Unless your tax return is issued late, the full amount of any tax due must be made by 31 January following the tax year end. In addition, if you have significant income not taxed at source, you may need to make payments on account. If this is the case, the first installment due will also be 31 January with the second payment due by the following 31 July.
It is generally beneficial to file tax returns for the year of arrival and departure, as it is likely that a taxpayer will have paid too much tax in these years.
Leaving the UK
You will need to submit a completed form P85 to the Inland Revenue on departure. If you are leaving on the completion of a UK assignment, you should complete the shorter version of the form, P85(S). This form is generally used to claim non resident status in the UK, from which point only UK source income remains taxable.
Your requirement to pay UK National Insurance will depend upon which country you have come from, who your legal employer is and how long you expect to remain in the UK. If you are liable and an employee, you will be required to pay Class 1 contributions.
If you have come to the UK from the European Economic Area, you can continue to pay in your home country only, provided that your secondment is expected to last no longer than 12 months (which can be extended to a further 12 months whilst on assignment). For longer assignments, depending on the agreement between the member states in question, you may be able to pay in your home country only for up to five years. To make the claim your home country employer will be required to complete form E101.

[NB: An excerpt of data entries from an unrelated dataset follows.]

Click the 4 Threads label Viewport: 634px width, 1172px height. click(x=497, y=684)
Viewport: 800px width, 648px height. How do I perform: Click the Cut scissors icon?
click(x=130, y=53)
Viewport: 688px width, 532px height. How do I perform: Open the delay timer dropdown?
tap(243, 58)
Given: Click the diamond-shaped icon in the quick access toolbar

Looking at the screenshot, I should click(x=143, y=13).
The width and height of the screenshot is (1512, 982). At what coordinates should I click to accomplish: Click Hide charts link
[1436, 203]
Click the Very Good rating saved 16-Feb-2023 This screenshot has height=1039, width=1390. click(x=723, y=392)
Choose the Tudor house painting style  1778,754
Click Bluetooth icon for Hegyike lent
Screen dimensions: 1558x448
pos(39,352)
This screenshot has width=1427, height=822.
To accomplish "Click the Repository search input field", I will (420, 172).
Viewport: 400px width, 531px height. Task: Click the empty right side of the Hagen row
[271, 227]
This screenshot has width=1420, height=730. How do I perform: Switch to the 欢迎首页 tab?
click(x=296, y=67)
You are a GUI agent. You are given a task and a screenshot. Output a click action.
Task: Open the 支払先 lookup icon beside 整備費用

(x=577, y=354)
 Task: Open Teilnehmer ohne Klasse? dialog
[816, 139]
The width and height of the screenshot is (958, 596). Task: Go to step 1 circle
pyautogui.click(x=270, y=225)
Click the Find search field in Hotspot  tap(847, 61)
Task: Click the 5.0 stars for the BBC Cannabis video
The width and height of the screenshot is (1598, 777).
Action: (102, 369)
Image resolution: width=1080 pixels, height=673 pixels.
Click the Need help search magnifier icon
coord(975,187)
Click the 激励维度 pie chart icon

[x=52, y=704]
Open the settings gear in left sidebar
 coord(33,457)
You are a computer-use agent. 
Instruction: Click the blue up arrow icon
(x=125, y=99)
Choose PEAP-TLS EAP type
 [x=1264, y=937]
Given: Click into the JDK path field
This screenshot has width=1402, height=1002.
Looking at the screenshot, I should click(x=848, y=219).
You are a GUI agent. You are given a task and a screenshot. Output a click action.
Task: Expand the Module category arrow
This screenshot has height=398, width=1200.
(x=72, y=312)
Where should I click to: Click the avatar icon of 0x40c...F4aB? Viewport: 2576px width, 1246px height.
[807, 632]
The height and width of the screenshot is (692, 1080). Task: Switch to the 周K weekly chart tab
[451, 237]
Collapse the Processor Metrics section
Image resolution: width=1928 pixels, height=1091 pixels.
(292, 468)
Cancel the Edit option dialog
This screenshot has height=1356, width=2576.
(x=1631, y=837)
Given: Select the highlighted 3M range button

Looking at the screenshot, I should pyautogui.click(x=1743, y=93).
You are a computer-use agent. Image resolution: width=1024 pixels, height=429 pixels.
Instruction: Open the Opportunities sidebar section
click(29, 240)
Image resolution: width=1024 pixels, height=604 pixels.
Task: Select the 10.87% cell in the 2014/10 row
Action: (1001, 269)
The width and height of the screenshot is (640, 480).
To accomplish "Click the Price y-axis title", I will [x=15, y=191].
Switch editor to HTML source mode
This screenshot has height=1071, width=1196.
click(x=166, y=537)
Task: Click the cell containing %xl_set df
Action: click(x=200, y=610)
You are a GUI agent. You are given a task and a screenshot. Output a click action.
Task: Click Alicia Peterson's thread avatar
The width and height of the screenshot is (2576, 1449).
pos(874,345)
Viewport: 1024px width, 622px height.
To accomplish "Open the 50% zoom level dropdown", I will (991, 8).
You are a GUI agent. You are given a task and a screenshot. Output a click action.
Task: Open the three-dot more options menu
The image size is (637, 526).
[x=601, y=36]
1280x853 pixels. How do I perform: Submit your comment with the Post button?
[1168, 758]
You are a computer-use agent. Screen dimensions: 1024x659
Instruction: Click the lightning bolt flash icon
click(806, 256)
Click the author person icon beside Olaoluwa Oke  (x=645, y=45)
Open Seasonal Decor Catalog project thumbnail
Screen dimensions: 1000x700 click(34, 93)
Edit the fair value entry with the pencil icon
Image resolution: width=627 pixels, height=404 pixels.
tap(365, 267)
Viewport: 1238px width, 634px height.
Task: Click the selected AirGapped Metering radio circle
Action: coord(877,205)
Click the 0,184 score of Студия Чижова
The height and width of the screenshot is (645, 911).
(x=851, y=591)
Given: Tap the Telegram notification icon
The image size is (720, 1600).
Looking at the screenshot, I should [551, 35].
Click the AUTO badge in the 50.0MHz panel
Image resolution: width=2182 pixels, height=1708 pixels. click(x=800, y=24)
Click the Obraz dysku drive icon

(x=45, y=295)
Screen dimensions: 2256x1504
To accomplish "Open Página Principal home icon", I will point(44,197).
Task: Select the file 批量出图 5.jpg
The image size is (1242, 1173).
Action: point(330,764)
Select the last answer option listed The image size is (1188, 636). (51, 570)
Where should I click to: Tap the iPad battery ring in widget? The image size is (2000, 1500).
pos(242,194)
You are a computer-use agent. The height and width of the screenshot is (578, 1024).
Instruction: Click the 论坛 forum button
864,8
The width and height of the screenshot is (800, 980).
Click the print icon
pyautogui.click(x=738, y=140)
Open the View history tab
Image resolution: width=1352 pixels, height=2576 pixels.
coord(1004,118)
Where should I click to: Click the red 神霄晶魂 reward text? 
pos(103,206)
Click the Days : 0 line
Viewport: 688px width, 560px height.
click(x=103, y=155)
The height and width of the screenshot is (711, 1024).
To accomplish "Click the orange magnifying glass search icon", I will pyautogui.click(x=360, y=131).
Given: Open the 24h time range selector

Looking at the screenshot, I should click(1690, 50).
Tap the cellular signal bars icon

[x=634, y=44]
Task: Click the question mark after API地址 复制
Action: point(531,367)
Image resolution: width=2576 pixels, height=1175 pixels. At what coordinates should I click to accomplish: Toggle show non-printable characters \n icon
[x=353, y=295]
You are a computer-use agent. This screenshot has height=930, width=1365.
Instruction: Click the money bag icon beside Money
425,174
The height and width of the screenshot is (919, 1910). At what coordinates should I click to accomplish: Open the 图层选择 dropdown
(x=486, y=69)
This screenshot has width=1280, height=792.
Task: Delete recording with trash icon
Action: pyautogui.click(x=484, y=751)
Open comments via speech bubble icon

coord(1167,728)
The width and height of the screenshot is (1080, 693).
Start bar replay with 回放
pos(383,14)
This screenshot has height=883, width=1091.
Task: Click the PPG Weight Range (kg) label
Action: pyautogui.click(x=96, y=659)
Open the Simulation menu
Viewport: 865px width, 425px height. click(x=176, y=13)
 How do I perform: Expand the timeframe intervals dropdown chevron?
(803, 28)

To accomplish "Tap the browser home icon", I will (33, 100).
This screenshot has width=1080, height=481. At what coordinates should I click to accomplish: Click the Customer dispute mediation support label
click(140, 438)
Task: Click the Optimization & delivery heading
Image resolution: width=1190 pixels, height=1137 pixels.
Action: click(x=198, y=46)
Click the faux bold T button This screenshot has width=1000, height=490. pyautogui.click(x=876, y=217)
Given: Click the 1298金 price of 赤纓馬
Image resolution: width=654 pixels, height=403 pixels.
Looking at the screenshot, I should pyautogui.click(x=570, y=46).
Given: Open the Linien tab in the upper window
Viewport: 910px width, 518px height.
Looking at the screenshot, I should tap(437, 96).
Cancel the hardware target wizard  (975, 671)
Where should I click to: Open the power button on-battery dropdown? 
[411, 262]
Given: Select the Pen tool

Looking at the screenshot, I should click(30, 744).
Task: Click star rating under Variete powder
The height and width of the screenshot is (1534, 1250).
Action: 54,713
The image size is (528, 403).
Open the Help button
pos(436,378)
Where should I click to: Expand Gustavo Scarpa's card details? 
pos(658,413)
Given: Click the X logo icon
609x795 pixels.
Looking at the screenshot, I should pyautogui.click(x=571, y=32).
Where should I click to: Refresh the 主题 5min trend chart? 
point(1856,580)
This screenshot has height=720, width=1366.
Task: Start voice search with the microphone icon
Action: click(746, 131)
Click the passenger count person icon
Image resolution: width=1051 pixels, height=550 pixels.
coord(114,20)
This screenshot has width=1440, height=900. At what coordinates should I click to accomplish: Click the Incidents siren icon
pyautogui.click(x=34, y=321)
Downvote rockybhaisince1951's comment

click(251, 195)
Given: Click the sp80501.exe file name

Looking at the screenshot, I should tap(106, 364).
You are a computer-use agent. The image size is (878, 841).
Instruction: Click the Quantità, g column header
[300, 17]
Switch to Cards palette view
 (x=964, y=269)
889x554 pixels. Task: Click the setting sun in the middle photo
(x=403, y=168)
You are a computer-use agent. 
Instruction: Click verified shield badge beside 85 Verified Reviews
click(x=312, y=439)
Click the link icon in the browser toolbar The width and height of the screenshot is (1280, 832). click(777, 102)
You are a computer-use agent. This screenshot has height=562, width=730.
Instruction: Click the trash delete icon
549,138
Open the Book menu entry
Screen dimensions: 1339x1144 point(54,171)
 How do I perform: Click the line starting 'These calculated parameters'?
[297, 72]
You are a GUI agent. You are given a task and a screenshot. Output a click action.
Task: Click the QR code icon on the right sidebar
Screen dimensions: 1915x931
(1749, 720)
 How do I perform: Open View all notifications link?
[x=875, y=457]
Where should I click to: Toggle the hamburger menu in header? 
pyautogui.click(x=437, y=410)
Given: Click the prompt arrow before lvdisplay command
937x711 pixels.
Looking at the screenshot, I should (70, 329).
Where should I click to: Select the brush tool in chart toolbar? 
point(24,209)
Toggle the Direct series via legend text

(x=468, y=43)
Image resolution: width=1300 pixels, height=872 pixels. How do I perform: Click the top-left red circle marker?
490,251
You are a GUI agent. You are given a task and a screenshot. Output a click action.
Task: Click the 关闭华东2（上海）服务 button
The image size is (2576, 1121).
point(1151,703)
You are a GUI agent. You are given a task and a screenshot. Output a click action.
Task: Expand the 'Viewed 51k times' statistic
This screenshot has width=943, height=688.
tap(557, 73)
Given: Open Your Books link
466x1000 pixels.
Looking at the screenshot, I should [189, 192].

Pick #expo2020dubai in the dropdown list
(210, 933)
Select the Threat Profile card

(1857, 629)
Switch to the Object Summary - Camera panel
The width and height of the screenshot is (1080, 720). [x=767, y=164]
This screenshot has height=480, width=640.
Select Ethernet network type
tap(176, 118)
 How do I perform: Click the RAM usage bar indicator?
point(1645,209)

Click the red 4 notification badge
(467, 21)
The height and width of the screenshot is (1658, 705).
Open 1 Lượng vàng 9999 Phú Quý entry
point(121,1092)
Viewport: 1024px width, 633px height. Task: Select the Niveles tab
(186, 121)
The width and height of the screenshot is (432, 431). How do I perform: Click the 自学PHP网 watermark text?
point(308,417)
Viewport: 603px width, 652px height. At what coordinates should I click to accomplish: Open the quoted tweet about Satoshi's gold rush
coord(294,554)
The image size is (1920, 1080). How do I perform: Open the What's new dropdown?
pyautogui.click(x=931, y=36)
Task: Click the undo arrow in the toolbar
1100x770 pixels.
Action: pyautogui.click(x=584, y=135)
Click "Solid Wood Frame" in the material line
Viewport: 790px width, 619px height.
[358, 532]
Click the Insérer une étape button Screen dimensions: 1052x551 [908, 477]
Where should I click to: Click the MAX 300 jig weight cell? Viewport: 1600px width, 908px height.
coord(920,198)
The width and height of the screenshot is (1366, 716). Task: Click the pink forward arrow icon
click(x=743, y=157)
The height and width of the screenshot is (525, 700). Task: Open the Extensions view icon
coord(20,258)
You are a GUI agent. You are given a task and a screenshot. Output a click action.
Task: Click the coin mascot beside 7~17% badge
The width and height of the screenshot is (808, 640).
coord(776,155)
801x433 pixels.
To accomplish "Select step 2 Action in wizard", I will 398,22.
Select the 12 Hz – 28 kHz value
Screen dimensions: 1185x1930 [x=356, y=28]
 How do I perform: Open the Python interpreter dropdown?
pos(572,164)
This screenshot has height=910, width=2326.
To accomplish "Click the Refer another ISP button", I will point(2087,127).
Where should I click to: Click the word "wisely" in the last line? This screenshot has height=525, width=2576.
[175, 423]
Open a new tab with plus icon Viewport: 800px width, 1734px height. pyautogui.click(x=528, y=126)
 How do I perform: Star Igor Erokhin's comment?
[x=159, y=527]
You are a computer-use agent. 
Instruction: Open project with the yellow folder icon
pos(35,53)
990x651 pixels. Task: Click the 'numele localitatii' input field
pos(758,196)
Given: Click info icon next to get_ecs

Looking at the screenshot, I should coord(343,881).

If you have come from a country which has a reciprocal social security agreement with the UK, you may also be able to remain in your home country scheme for two to three years (or up to five years if you are from the USA). If you expect your assignment to last longer than the specified period, you will normally cease payments in your home country and commence payments in the UK. To make the claim, your home country employer will be required to request a certificate of coverage.
If you come from a country other than the above, you will normally be required to pay UK Class 1 contributions from 52 weeks after your arrival.
With the exception of EEA nationals, all individuals coming to work in the UK will require a work permit. If you are coming to the UK on assignment, you will need to obtain your permit before your assignment starts to avoid being refused entry to the UK.
In certain cases, it is possible to continue to participate in your employers overseas pension plan and gain the same tax advantages as a UK plan. This would mean that your contributions would be tax deductible (subject to a maximum) and your employer's contributions would be tax free. For this to apply, your employer in the UK will need to submit the rules of the overseas pension scheme to the Inland Revenue Pension Schemes Office with a claim for corresponding acceptance (this is standard practice with US 401k plans). Without this, you will not receive any tax relief on contributions and your employer's contributions will be taxable.
Generally, no tax liability should arise in the UK on the exercise of non-UK stock options if the options were granted before you came to the UK, the proceeds are kept outside of the UK and you are not domiciled in the UK.
If you are granted stock options whilst in the UK, you may be liable to UK tax on exercise, even if this occurs after you have left. Specialist advice should be sought if this applies.
The UK authorities pay what is known as child benefit in respect of all children under the age of sixteen. You may be able to claim this benefit if you cannot claim an equivalent benefit in your home country and you come to the UK from an EEA country or a country with which the UK has a child benefit agreement.
Child benefit is not taxable in the UK.